• **Goal of the exercise**
Only one stretch of lines is wanted: the line with "Instruction: Click the" through the final line of the material. Restate it word for word, minus pictures.

• **Data excerpts**

>>>>>

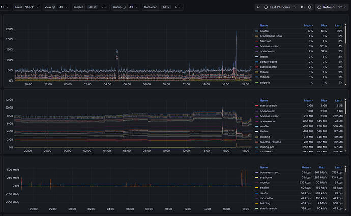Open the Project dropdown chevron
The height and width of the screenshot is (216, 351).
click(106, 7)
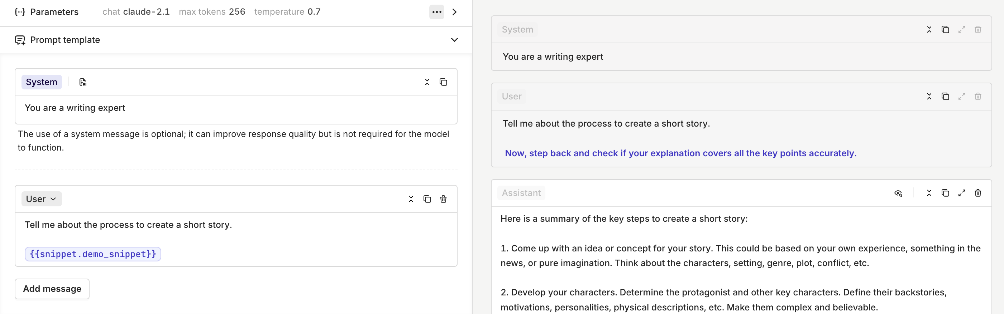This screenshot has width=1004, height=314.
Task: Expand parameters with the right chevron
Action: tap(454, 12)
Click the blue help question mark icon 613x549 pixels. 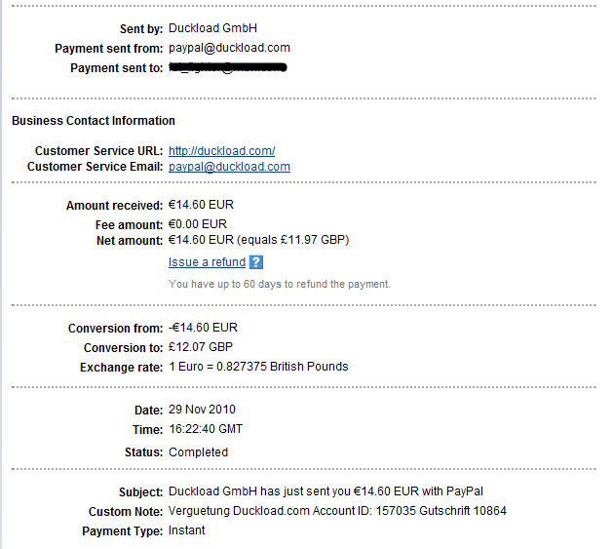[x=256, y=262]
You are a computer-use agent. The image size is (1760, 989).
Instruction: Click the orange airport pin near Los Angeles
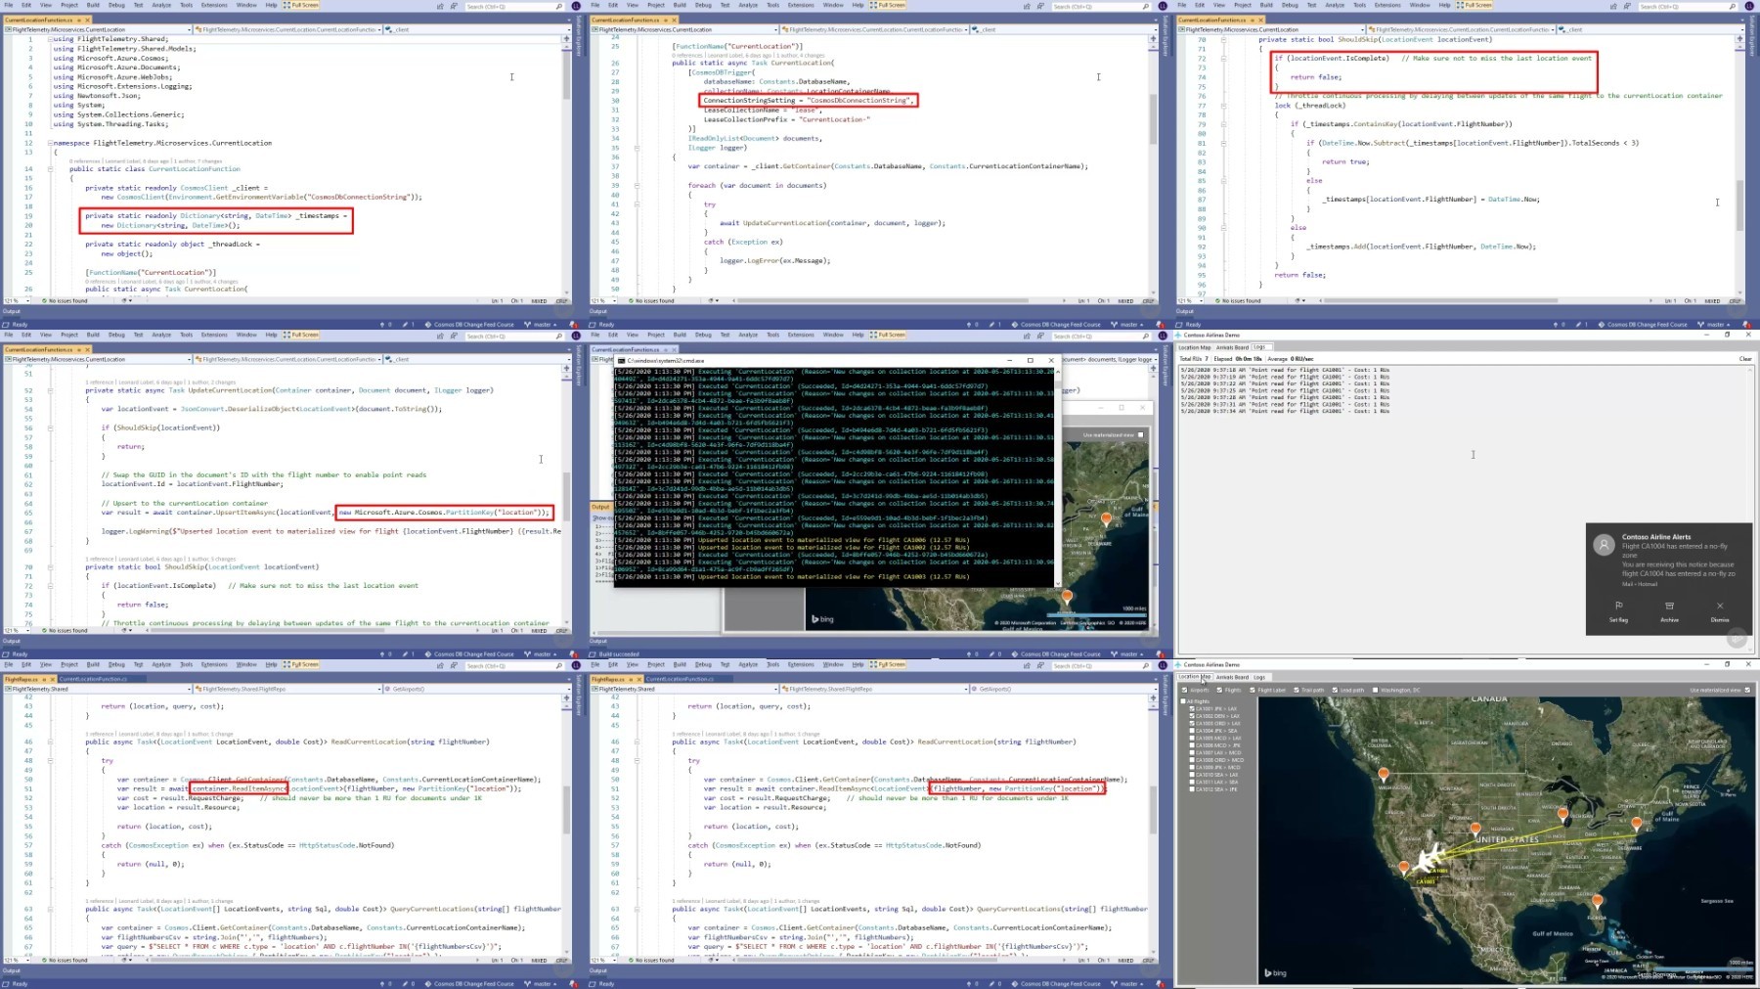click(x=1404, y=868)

<<<<<

• **Task output**
Instruction: Click the orange airport pin near Los Angeles
click(x=1404, y=868)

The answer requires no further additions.